On January 31, 2013, the Delaware Chancery Court dismissed a shareholder class action in which the plaintiffs alleged that the directors of a warehouse club retailer had breached their fiduciary duties by agreeing to a buyout of the company by two private equity firms, notwithstanding that the shareholders received a 38 percent premium to the company's stock price. The plaintiffs argued that the directors had acted in bad faith when they shunned two higher bids, and that the board had accepted the lower bid because two of the board members were motivated by financial incentives and the board had relied on blatantly incorrect financial analyses.
In its opinion granting the defendants' motion to dismiss, the Chancery Court acknowledged that, as a general rule, a board of directors is required to maximize the sale price if it decides to engage in a change-in-control transaction (the so-called Revlon duty). The court found, however, that the plaintiffs had not adequately alleged that a majority of the directors had consciously disregarded their Revlon duties. The court noted that the board had met regularly to discuss strategic alternatives and had formed a special committee, which retained its own financial and legal advisers and met with each party that made a serious offer. As for the two higher offers, the court explained that those were preliminary expressions of interest that never materialized into formal offers. The court also found that the board's decision not to share confidential information with one of the suitors after receiving its preliminary offer — a decision that presumably prevented the suitor from making a formal offer — was not evidence of bad faith because the suitor was a direct competitor, and the board could have been reasonably concerned about sharing confidential information with a competitor, especially where the company's financial adviser had expressed doubt about the seriousness of the competitor's offer. The Chancery Court also noted that the board had expressed concerns about whether the proposed acquisition by the competitor would receive regulatory approval.

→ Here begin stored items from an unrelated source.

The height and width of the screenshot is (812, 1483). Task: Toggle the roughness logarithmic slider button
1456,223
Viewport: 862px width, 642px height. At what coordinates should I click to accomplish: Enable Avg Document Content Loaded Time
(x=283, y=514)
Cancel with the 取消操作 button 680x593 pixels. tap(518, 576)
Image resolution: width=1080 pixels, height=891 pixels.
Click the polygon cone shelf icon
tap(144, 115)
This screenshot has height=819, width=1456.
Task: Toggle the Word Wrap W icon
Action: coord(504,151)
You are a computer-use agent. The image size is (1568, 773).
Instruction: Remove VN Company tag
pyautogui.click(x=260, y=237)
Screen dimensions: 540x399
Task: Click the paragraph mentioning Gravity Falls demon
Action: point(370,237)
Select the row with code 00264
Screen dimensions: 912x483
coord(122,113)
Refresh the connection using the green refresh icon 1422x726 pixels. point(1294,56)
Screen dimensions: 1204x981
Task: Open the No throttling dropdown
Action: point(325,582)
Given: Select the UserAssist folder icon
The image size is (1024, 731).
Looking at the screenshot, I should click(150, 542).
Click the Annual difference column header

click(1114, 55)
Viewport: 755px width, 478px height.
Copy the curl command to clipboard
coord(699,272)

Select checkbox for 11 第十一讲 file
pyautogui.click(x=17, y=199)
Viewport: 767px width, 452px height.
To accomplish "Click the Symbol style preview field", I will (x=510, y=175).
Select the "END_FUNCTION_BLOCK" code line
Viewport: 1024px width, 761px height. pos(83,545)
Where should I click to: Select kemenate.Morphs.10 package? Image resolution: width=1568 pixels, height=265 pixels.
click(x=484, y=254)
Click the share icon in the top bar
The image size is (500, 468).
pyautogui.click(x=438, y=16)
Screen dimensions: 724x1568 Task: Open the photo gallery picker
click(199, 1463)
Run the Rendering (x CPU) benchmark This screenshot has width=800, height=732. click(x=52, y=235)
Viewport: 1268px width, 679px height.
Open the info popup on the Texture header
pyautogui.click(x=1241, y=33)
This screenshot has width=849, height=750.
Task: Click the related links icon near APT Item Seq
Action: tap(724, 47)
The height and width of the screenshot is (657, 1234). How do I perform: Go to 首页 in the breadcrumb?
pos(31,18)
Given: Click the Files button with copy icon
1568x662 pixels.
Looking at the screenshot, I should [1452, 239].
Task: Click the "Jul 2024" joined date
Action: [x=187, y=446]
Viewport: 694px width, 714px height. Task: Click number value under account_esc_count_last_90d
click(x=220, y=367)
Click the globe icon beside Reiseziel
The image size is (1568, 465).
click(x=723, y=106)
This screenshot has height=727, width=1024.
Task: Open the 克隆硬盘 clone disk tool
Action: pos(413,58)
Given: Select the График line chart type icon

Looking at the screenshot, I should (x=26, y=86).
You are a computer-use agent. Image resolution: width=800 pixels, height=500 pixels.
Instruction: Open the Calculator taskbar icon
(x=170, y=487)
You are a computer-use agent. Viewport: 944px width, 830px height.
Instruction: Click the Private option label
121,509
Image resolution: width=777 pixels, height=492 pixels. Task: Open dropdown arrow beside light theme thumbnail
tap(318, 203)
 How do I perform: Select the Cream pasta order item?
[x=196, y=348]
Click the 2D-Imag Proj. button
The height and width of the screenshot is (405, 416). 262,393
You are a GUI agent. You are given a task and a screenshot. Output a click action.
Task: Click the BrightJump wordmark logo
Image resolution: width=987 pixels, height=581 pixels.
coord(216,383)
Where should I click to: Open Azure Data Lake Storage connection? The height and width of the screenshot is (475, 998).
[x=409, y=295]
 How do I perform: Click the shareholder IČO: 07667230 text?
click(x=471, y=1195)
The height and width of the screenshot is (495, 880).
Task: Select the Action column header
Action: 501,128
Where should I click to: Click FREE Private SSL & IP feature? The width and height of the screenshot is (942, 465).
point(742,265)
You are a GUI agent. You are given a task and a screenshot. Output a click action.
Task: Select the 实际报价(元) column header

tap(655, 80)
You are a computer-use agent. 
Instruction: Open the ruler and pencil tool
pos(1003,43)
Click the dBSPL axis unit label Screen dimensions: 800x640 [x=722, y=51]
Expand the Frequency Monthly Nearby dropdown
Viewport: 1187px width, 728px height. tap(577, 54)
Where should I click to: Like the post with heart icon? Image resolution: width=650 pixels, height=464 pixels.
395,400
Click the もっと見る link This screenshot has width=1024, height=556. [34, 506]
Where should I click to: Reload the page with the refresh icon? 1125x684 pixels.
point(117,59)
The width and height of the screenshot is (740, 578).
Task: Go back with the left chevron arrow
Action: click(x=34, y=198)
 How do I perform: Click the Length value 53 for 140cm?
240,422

In summing up its decision to dismiss the case, the Chancery Court wrote:
Adequately pleading a duty of loyalty claim is especially difficult where, as here, the Board consisted of a majority of disinterested and independent directors, and it actively solicited interest from other bidders, the Special Committee — in good faith — relied upon financial and legal advisors, no other topping bids emerged after a lengthy public sales process, the Board drove the price up, and the shareholders received a 38% premium to the Company's unaffected stock price.